Regarding the introduction of token-based compensation, former venture capitalist Jamaal Glenn believes that the productivity theory of "more tokens equals more efficiency and more money" only holds true when the interests of employees and employers are perfectly aligned, a condition most employees do not meet. Tokens, seemingly a benefit, may actually be a means of packaging compensation; they are completely different from cash or equity and will not reflect value in future job negotiations. He suggests asking about token budgets during interviews, like asking about hardware specifications or development tools, but never allowing anyone to include it in the offer as part of compensation.
If you make AI perform meaningless repetitive tasks or over-refactor perfect projects, it will not only produce no results, but will also mask the true work efficiency.
Gartner, a leading global research firm, also poured cold water on this trend. The firm stated that while token consumption is increasingly being seen by AI companies as a signal of AI scale, adoption, and market leadership, rapidly increasing token consumption does not guarantee long-term viability. The number of tokens is not structurally suitable for assessing AI success and may even mislead decision-makers within organizations.
Gartner points out that what truly determines long-term viability are monetization principles, profit margin sustainability, and enterprise penetration. Leaders responsible for AI should de-emphasize token metrics and instead evaluate AI vendors based on solution capabilities, decision-making empowerment, cost predictability, and quantifiable business results.
In addition, as tokens become hard currency, demand explodes and costs rise simultaneously.

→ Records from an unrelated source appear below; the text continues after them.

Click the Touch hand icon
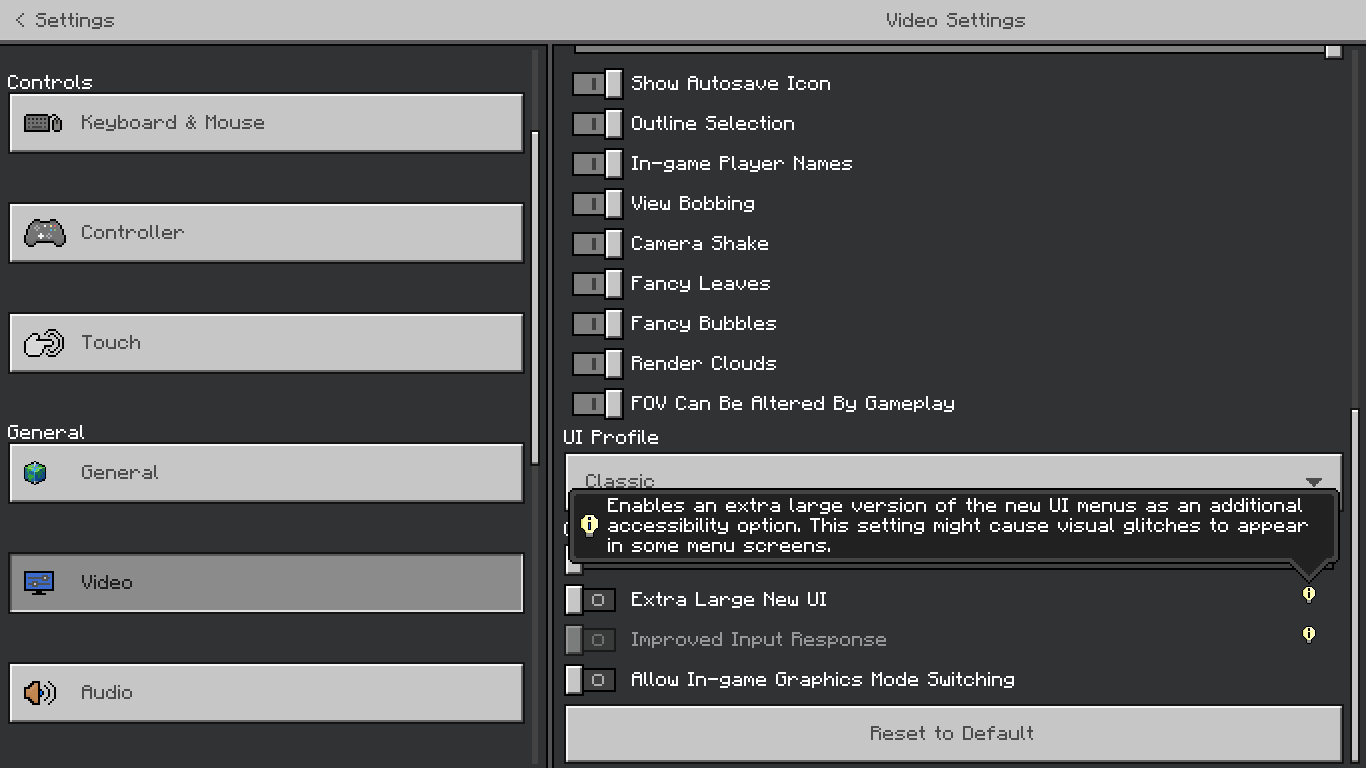Image resolution: width=1366 pixels, height=768 pixels. click(44, 343)
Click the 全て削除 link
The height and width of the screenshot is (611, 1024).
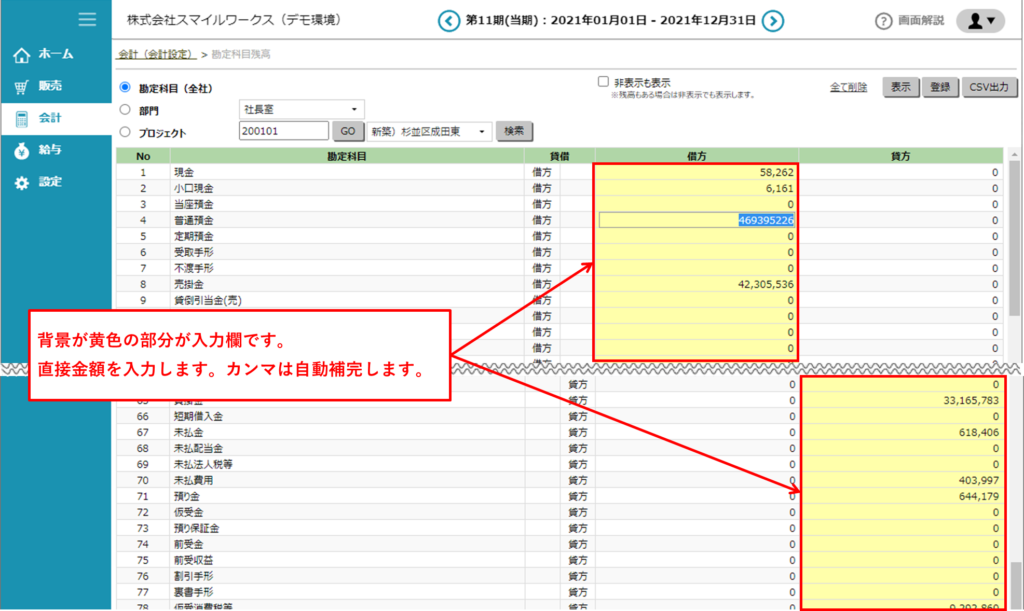(x=848, y=88)
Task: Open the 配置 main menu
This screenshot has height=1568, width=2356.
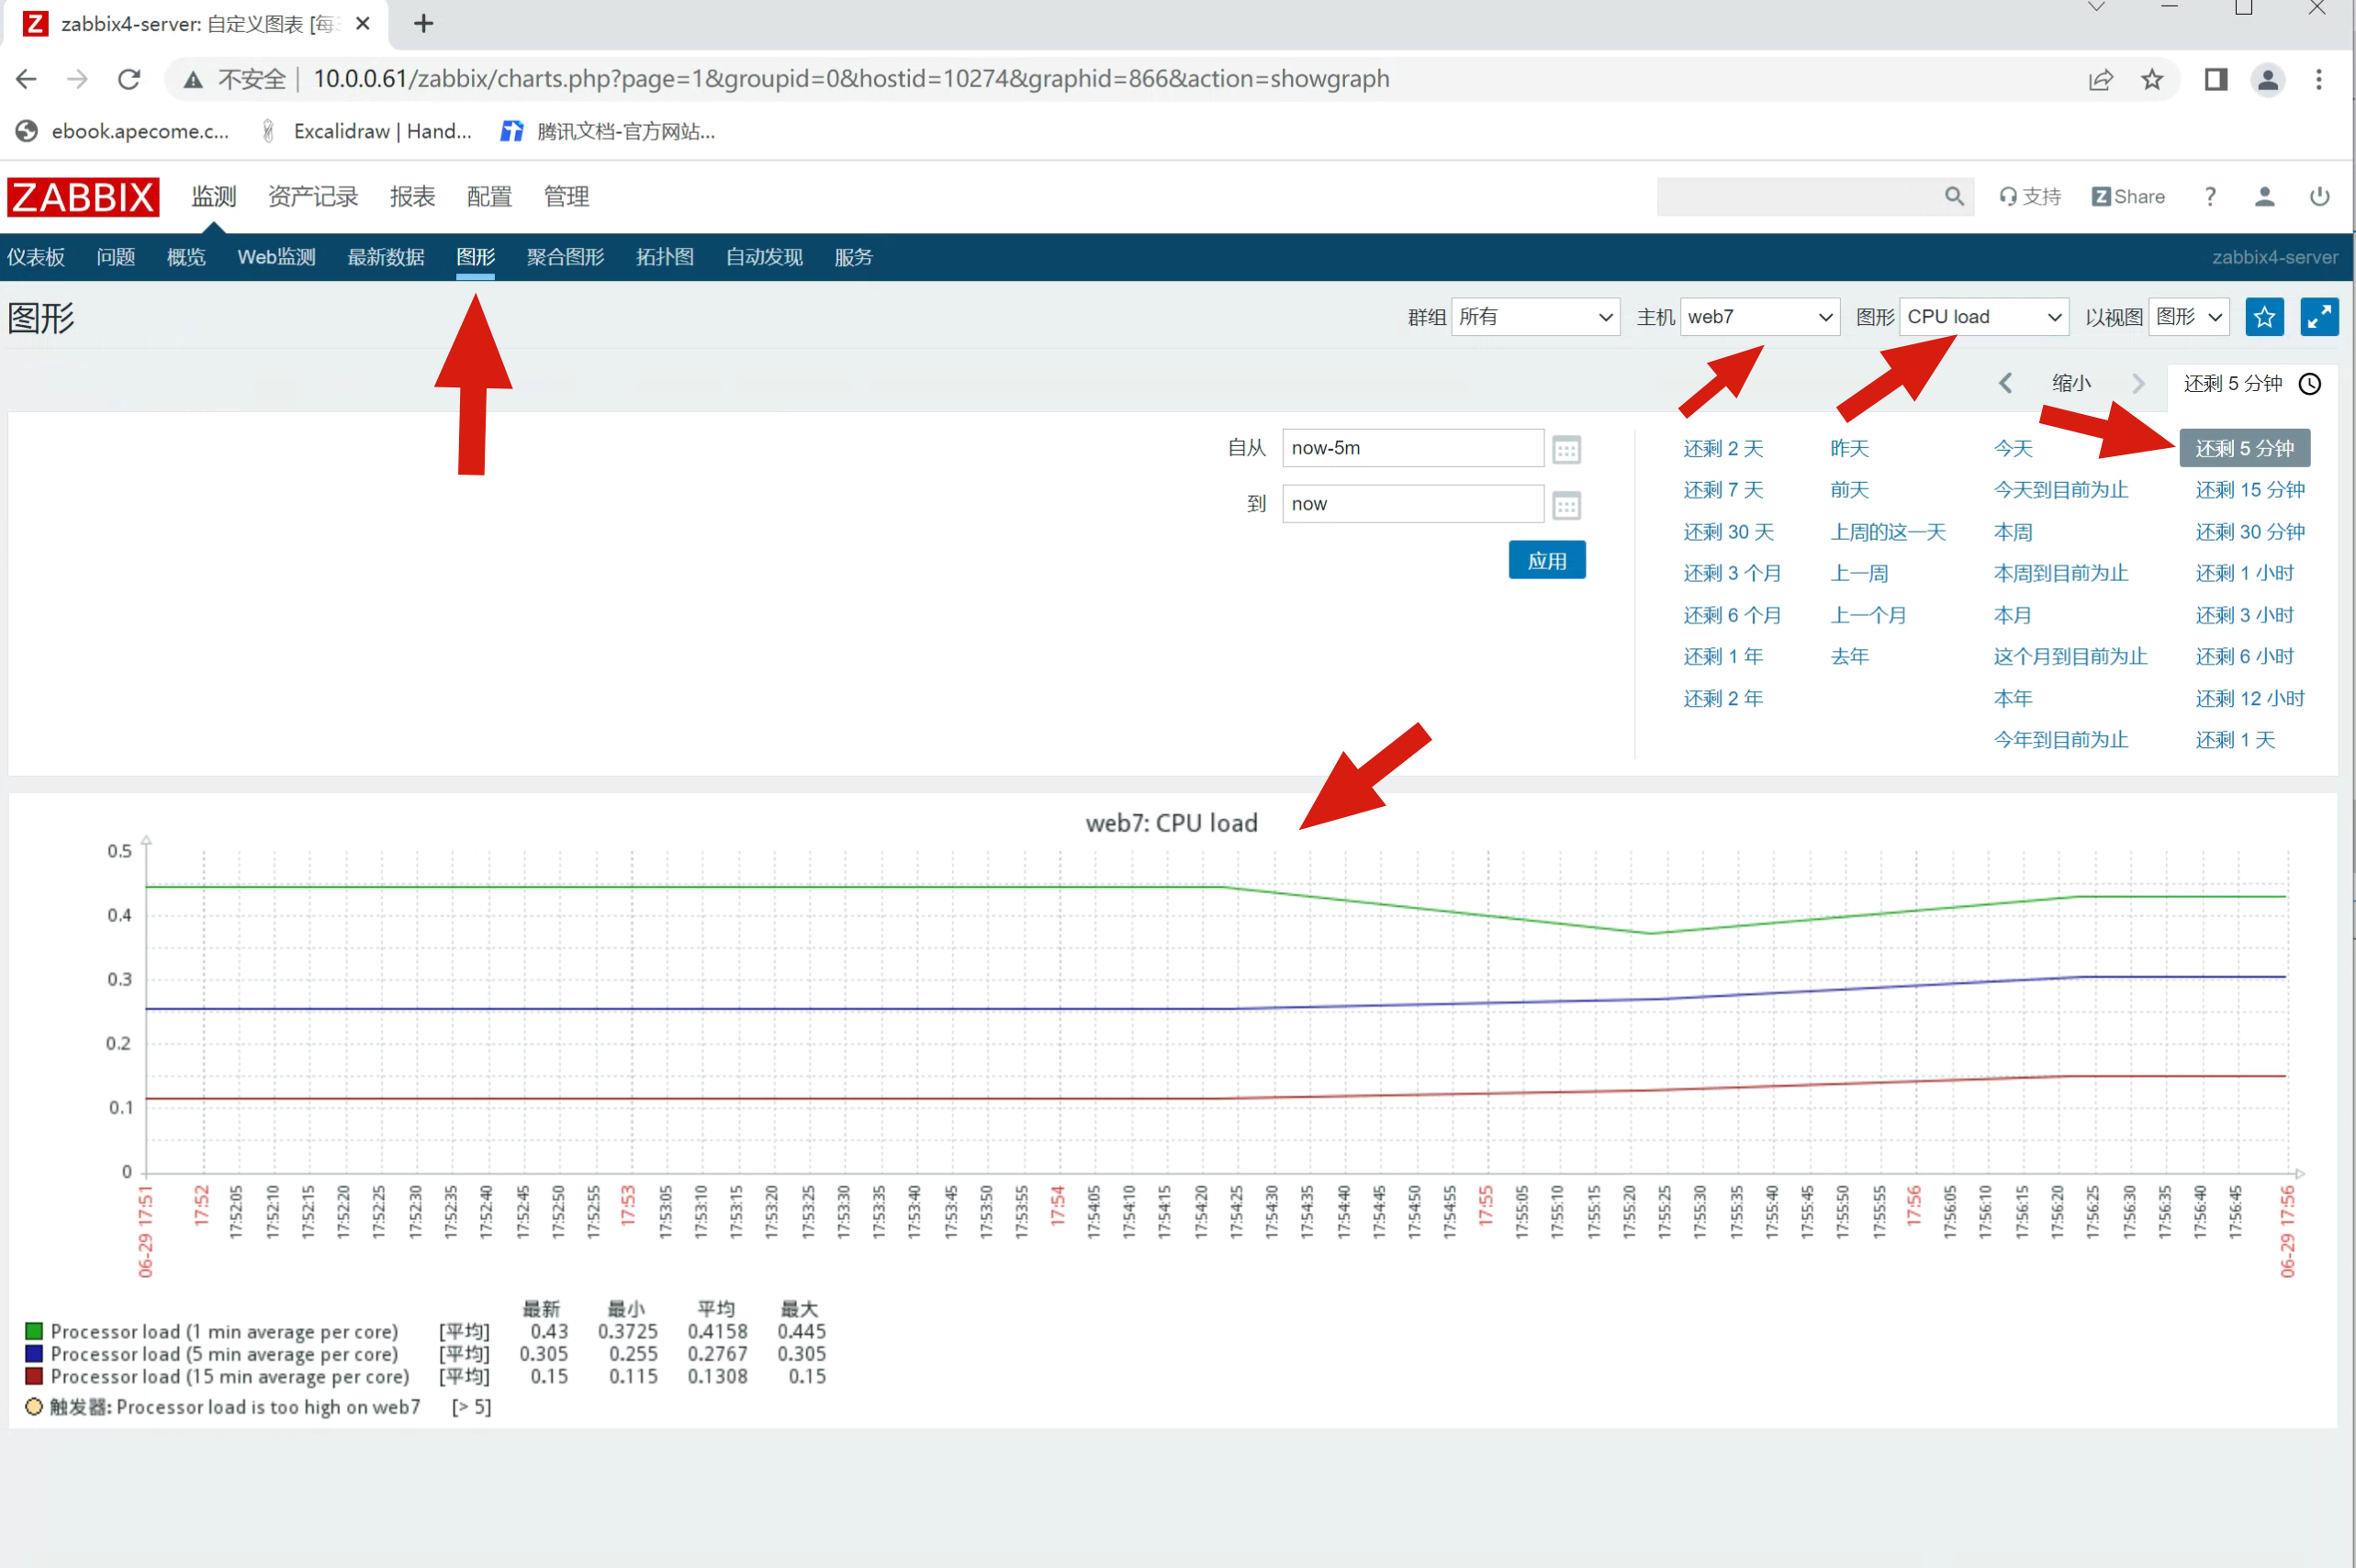Action: click(489, 196)
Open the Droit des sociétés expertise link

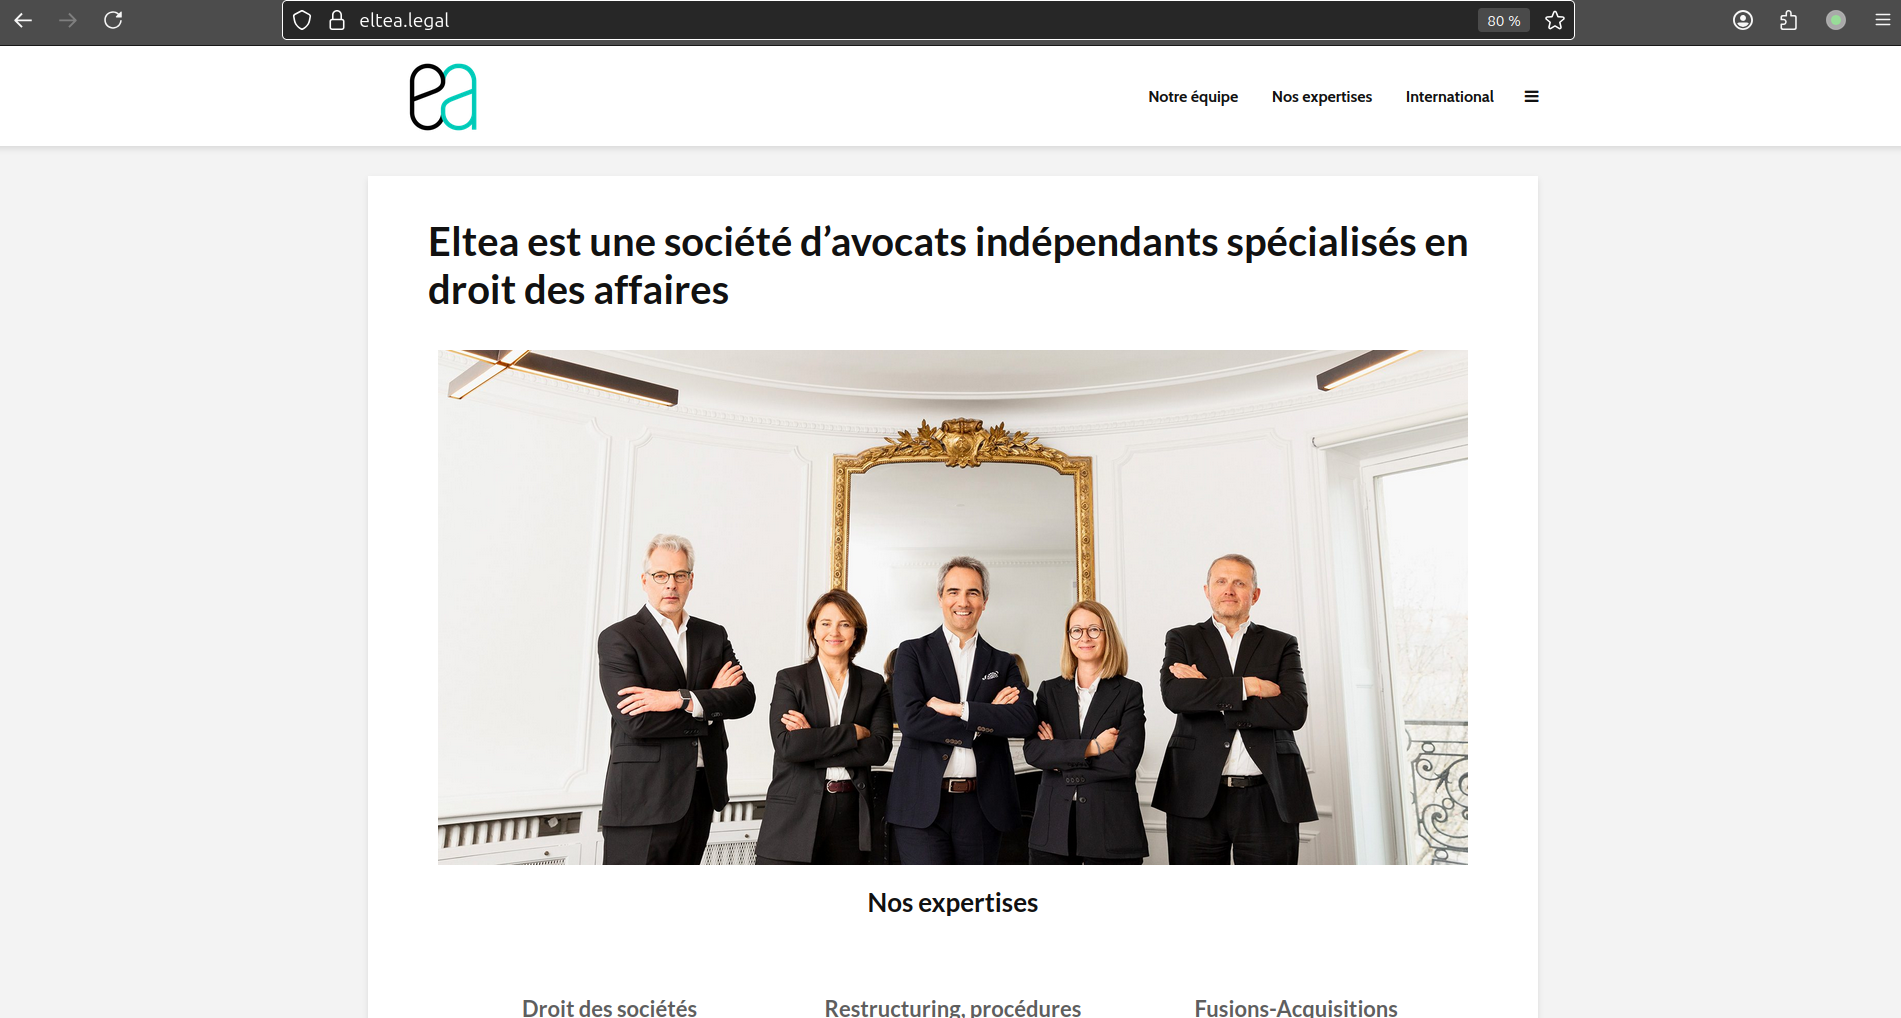(x=609, y=1007)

Taking data from OpenRouter, the world's largest AI model API aggregation platform, as an example, the weekly call volume of large models in China reached 4.69 trillion tokens last week, surpassing the United States for two consecutive weeks.
JPMorgan Chase predicts that the compound annual growth rate of token consumption in China will reach 330% between 2025 and 2030, an increase of approximately 370 times in five years. IDC predicts that by 2030, the number of active AI agents globally will reach 2.216 billion, and annual token consumption will surge from 0.0005 Peta Tokens (1 Peta = 1000 trillion) in 2025 to 152,000 Peta Tokens, an increase of over 300 million times.
As deployment volume moves from experimental to large-scale application, cost pressures are forcing the industry to adjust prices to varying degrees. Overseas giants such as Amazon and Google have raised prices, and even inexpensive and high-quality domestic large-scale models are struggling to cope with the surge in deployment volume, with vendors such as Alibaba Cloud, Tencent Cloud, and Zhipu successively raising their prices.
As usage continues to increase, once major model vendors stop subsidizing prices, many startups and workflows that rely on massive amounts of tokens will face an extremely severe cost crisis.
This "token inflation game" will continue for a while, and once the tide goes out, we'll see which engineer was swimming naked.